Impact of daytime napping on heart health

Henrietta Strickland
September 11, 2019

Dr. Martha Gulati, a cardiologist who is editor-in-chief of, the American College of Cardiology's patient website, said it makes sense that frequent napping could be a red flag for health problems.

Regular daytime nappers may be at lower heart attack/stroke risk.

New research has found that once or twice weekly daytime nap may lower the risk of heart attack or stroke.

During a check-up, the researchers gathered information on the participants' sleep and nap patterns in the previous week and then monitored their health for an average of five years. The strongest benefits were found in working men, and researchers theorized at the time that naps helped reduce stress. However, they add that nap frequency may help to explain the differing conclusions reached by researchers about the impact of napping on heart health in previous studies.

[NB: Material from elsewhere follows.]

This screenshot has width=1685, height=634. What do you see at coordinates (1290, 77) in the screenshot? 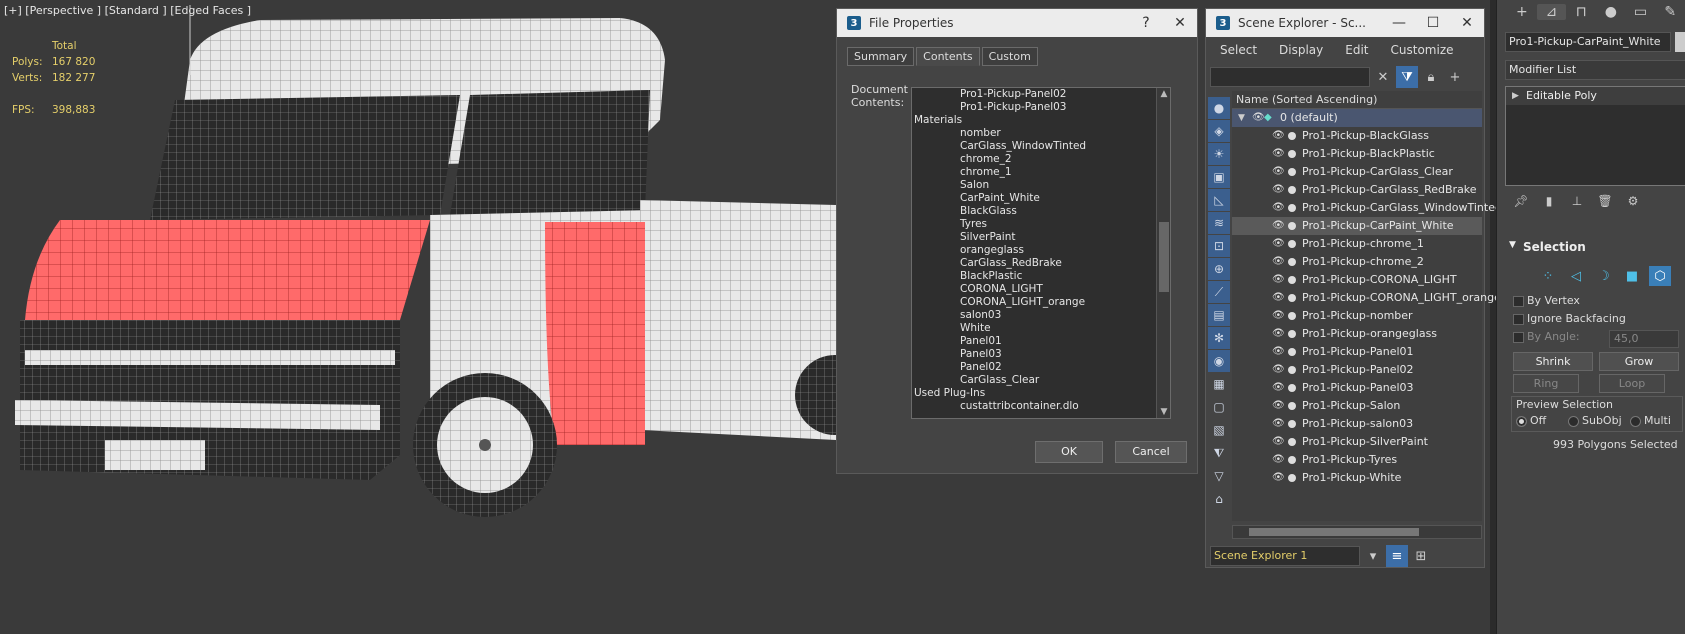
I see `search-input` at bounding box center [1290, 77].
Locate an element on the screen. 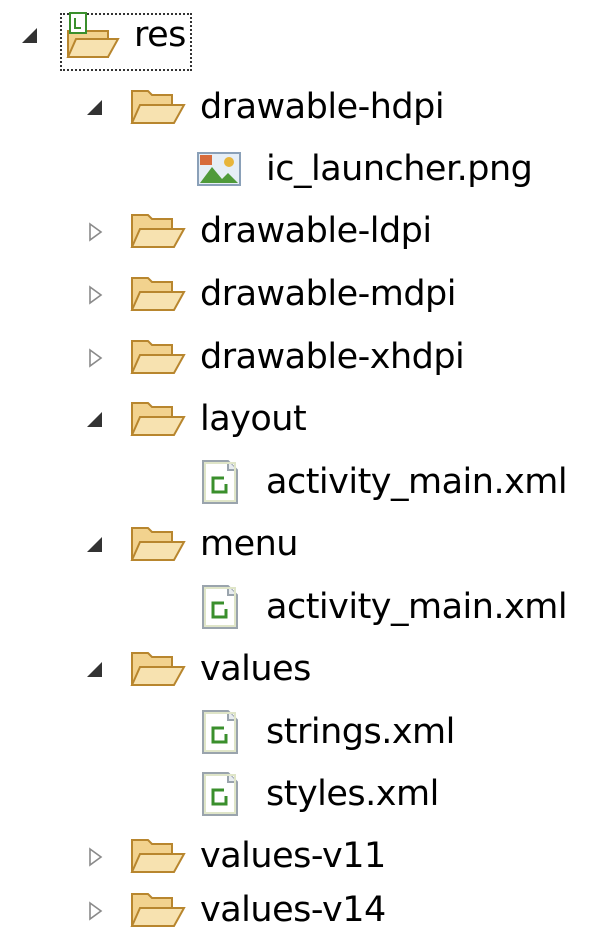  tree-row-folder: menu is located at coordinates (296, 544).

But no such association emerged for either greater frequency or duration of naps.

Over the course of the research, there were 155 cardiovascular events.

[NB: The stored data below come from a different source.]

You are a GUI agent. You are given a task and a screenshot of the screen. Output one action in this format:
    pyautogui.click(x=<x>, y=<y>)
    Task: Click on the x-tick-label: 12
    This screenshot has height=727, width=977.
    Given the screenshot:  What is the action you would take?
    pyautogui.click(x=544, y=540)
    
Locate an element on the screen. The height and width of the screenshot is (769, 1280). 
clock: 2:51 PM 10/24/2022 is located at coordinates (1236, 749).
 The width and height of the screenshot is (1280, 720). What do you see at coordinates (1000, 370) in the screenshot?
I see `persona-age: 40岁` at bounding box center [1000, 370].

The number of naps taken the previous week varied from none at all (58 percent) to six to seven (11 percent).

Tracking 3,462 people between the ages of 35 and 75 for just over five years, the report authors found that those who indulged in occasional napping - once or twice a week, for between five minutes to an hour - were 48% less likely to suffer a heart attack, stroke or heart failure than those who did not nap at all. The most frequent nappers (3-7 per week) tended to be older, male, smokers, and tended to weigh more and sleep for longer at night than non-nappers. They also reported more daytime sleepiness and more severe obstructive sleep apnea - a condition in which the walls of the throat relax and narrow during sleep, interrupting normal breathing.

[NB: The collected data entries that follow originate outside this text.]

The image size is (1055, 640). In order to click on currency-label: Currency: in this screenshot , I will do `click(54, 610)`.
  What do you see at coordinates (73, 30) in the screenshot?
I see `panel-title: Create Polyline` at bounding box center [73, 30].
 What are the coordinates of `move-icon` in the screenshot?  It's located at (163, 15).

Naveed Sattar, Professor of Metabolic Drugs at the University of Glasgow, reported that although the research was "somewhat interesting", it would seem that people who nap the moment or two times a week have more healthy or organized lifestyles, but that these who napped each day had been probable to be far more sick.

Occasional napping - once to twice weekly - was associated with an nearly halving of attack/stroke/heart failure risk (48 per cent) compared with
those who did not nap at all. This association held true even after controlling for factors such as age, nighttime sleep duration, daytime sleepiness, depression, and regularity of sleep, as well as other cardiovascular disease risks, such as high blood pressure/cholesterol.

She talked about it turn out to be once an "observational ogle so does now not give us any details about why this frequency of sound asleep could well be famous and the records on nap and sleep patterns also relied on non-public take rather than physiological measurements".

Vanessa Smith, a cardiac nurse at the British Heart Foundation, stated that more evidence would be needed to firmly establish a link between nap frequency and heart disease.

"It is hard to compare studies as there is no gold standard for measuring and defining "naps" making it hard to make firm conclusions".